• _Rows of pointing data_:
#####

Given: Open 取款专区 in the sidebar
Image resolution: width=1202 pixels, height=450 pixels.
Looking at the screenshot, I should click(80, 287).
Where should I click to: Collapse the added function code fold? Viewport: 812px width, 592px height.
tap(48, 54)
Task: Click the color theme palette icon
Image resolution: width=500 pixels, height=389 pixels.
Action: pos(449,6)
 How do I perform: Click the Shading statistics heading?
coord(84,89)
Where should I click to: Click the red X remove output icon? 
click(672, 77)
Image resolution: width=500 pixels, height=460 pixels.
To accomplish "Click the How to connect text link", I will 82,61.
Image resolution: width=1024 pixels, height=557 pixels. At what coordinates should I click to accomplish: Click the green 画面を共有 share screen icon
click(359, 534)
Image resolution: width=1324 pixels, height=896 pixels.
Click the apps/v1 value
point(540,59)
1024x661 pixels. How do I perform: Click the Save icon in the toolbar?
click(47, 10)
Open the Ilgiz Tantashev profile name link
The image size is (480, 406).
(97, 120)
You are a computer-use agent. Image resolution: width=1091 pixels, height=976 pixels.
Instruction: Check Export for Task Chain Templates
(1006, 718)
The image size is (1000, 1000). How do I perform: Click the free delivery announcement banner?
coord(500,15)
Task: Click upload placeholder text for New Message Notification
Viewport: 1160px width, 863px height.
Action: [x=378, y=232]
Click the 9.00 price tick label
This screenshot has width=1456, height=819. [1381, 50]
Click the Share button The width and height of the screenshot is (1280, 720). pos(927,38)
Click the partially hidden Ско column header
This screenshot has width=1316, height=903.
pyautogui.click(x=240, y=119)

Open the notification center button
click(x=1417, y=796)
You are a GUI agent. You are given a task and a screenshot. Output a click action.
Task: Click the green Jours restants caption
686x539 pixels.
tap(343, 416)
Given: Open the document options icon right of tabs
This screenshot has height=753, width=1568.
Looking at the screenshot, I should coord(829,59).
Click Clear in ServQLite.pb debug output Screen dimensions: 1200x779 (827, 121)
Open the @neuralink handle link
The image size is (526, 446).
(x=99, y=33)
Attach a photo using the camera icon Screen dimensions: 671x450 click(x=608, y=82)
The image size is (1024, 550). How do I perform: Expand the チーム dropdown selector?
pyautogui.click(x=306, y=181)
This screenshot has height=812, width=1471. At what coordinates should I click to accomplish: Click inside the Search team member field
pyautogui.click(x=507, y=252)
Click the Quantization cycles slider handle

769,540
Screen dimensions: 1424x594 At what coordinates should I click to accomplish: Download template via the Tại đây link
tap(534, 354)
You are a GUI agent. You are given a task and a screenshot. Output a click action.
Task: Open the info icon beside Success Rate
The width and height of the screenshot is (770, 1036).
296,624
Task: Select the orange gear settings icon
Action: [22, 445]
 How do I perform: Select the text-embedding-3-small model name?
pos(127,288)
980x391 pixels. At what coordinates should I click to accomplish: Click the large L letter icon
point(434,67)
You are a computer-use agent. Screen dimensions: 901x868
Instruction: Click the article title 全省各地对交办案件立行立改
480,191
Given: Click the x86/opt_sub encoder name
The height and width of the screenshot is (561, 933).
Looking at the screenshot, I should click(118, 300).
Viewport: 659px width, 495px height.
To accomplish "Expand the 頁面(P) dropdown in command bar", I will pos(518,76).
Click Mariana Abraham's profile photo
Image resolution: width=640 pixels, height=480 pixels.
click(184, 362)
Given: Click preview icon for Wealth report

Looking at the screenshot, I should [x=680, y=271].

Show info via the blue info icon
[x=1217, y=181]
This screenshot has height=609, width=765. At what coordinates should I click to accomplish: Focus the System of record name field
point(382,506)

#####

• _PROBLEM STATEMENT_: Report, in full, each line of the items above that contains the string "name". Case counts.

• _THE SOLUTION_:
Open the Ilgiz Tantashev profile name link
 How do I perform: Select the text-embedding-3-small model name?
Given: Click the x86/opt_sub encoder name
This screenshot has height=609, width=765. At what coordinates should I click to accomplish: Focus the System of record name field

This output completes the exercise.